Maybe Jules Verne and his 20,000 Leagues Under the Sea he would not have been excited to have destroy wine. Well, neither to him nor to anyone, but California law has been stricter with the Ocean Fathoms company, which has been forced to destroy 2,000 bottles of wine.
The reason: having been aged illegally and, as they explain from Food & Wine, that these wines are considered adulterated and unfit for human consumption. At least that’s what the Santa Barbara District Attorney in California, responsible for the voice of command for proceed to the destruction of the 2,000 bottles.
The truth, as the explanation of Food & Wine, is that it is not something particularly new. Ocean Fathoms has been aging wine underwater since 2017, but the reality is that never had permission to do so by the competent authorities.

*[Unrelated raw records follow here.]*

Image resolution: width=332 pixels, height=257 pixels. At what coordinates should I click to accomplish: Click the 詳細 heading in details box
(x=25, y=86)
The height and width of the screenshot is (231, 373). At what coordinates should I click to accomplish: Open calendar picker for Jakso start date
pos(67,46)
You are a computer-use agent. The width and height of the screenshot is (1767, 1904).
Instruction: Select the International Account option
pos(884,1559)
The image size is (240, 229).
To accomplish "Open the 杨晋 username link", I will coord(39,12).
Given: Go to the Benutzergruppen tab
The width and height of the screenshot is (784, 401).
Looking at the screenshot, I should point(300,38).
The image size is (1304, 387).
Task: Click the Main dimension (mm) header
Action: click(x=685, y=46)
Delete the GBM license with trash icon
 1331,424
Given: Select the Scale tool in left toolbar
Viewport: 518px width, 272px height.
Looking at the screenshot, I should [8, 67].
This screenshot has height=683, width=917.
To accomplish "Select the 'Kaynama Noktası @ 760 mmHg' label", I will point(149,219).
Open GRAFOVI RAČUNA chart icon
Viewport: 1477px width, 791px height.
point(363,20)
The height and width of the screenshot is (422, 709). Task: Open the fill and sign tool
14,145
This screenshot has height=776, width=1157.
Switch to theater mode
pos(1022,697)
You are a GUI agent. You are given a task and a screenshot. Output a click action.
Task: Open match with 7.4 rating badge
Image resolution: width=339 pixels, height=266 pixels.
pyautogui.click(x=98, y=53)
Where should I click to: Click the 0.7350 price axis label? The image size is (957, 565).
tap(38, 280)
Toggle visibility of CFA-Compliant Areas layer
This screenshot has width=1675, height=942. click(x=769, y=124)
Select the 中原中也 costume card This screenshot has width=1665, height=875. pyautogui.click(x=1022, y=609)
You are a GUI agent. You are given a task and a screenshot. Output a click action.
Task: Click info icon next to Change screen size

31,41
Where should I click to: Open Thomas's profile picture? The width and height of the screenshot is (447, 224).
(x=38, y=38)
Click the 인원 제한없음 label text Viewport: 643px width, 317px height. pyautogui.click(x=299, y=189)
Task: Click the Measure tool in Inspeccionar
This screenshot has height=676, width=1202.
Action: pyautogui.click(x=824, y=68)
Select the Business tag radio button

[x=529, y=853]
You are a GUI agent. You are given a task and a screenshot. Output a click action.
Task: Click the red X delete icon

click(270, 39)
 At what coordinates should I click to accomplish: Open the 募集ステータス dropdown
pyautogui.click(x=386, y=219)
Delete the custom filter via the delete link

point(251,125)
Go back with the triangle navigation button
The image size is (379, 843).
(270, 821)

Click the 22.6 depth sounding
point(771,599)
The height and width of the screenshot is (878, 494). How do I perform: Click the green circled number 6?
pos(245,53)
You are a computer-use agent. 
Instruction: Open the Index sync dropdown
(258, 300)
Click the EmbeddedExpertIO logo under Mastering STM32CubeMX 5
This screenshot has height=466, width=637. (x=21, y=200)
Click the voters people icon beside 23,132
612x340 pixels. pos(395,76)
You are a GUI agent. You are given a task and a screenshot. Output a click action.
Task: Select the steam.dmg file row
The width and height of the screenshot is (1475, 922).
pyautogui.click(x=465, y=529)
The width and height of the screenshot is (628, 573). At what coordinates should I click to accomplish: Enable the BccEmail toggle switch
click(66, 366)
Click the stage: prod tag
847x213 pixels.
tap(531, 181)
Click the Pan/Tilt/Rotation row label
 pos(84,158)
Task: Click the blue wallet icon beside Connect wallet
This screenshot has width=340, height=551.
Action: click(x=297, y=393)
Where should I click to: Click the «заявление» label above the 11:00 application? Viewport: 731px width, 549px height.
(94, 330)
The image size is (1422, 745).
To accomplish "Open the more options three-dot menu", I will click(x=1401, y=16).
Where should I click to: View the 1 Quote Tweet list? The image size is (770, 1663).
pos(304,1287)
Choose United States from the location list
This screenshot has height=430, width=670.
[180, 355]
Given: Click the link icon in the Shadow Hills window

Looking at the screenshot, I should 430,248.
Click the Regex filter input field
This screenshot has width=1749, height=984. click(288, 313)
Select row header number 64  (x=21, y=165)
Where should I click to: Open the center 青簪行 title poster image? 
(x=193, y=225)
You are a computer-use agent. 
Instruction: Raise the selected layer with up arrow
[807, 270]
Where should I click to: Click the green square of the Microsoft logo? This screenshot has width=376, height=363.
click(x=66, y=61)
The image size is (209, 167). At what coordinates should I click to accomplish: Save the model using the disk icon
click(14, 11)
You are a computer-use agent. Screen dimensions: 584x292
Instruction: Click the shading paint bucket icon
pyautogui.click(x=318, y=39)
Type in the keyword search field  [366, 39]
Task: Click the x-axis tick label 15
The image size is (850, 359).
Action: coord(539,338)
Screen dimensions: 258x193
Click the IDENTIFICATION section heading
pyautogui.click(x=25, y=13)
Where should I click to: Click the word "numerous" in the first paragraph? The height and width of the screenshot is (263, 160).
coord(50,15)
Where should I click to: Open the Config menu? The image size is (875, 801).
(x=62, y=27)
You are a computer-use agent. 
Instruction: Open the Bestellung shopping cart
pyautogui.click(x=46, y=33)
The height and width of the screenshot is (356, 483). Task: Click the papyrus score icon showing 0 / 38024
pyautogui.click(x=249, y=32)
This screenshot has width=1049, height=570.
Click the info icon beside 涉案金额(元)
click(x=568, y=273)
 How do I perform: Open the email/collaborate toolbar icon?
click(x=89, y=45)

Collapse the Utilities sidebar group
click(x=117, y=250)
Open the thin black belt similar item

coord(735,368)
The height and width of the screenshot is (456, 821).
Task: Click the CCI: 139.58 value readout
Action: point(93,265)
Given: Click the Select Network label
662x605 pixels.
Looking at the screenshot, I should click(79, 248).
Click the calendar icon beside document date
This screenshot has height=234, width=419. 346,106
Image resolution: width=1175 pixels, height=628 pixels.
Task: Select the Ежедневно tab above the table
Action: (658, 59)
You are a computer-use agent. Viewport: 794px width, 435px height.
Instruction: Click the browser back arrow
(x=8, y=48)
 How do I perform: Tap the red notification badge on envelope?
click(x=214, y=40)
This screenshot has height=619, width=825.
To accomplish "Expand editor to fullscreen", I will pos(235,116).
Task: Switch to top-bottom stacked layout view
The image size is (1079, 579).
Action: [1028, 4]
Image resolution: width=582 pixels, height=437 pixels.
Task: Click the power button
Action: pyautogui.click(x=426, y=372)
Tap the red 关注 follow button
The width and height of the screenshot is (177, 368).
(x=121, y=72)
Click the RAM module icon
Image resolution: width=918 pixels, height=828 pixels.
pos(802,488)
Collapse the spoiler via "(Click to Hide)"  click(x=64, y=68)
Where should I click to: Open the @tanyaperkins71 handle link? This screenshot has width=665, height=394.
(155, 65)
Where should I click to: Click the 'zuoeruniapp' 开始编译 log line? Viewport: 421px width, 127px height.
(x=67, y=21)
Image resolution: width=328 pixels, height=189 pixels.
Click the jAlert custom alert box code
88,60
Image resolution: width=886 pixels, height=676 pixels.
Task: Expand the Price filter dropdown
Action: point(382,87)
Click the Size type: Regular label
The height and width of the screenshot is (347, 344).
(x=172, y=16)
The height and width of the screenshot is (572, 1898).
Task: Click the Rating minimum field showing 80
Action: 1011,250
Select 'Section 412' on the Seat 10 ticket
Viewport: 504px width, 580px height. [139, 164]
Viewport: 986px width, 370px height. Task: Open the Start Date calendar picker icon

Despite what the brand alleges, ensuring that it allowed the wine to develop a select and exclusive product. The problem, we insist, is that it was illegal. Not only because not have asked permission from any authority to deposit the wine for 12 months under the sea, like Sebastián de The little Mermaidbut because they were not marketing it with any type of alcoholic beverage license from the state of California, as specified in the legislation, so the illegalities multiplied.
In this way, the bottles of Ocean Fathoms—each sold for about 500 dollars (around 460 euros)—not only collected taxes, but they did not transmit them to the public treasury.
White wine Attis Mar Rías Baixas.
It is curious that, this time legal, there are Spanish companies that also sell underwater aged wines As is the case of Attis Mar, a Galician Albariño that was several years ahead of the precocity of Ocean Fathoms, aging wines under the sea since 2011.